__Source excerpt__.
Twitter is a great place for you to connect with others who share common interests. You can discover people who teach the same subject or grade levels you teach. Perhaps you are passionate about robotics and would like to connect with others who are as well. Or maybe you are concerned about the exodus of teachers from the classroom and want to find some resources on this topic? You don’t have to look too hard to find others with similar interests or concerns. But do you know how to search Twitter and find what you’re looking for?
Like other applications, you can use some search terms to help you locate exactly what or who you are looking for. The inspiration for this blog post came from the Twitter user @TessaRDavis. She tweeted a thread that illustrated how to search Twitter, and I thought it was pure gold! So I wanted to share some of her insights with our educator readers.
Search operators are words, phrases, and symbols you use to tell a search engine what you are searching for. The operators tend to be the same or at least similar on different search engines. Thus, you can use the same phrases or words to search in Google as you would on Twitter. I will demonstrate how to use these, and then I’ll provide a list of terms at the bottom of the blog.
How to Search for Tweets about a Person
You can search for any mention of a user by simply typing in their Twitter handle (for example, @jbergland).

__Pointing records for text and elements__.
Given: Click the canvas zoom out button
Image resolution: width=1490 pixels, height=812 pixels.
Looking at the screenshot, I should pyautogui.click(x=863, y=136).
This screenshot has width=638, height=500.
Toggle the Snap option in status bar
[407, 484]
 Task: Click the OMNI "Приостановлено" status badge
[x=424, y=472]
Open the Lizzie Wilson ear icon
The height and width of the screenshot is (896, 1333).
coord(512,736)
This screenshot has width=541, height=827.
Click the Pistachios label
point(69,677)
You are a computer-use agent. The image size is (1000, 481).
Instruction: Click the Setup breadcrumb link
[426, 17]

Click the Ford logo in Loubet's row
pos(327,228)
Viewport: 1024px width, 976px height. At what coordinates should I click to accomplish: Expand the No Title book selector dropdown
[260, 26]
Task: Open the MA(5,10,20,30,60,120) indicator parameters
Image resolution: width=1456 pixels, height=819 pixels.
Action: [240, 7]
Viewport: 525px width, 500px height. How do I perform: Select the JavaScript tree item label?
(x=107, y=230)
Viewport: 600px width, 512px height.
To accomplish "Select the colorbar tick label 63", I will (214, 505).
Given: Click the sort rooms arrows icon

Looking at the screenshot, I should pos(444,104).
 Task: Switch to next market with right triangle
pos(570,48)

__Goal 1__. In the Twitter search post, which Twitter user inspired it?
__Goal 2__. Output the passage of the Twitter search post starting with "Search operators are" and going on through "of the blog.".

__Written reply 1__. @TessaRDavis

__Written reply 2__.
Search operators are words, phrases, and symbols you use to tell a search engine what you are searching for. The operators tend to be the same or at least similar on different search engines. Thus, you can use the same phrases or words to search in Google as you would on Twitter. I will demonstrate how to use these, and then I’ll provide a list of terms at the bottom of the blog.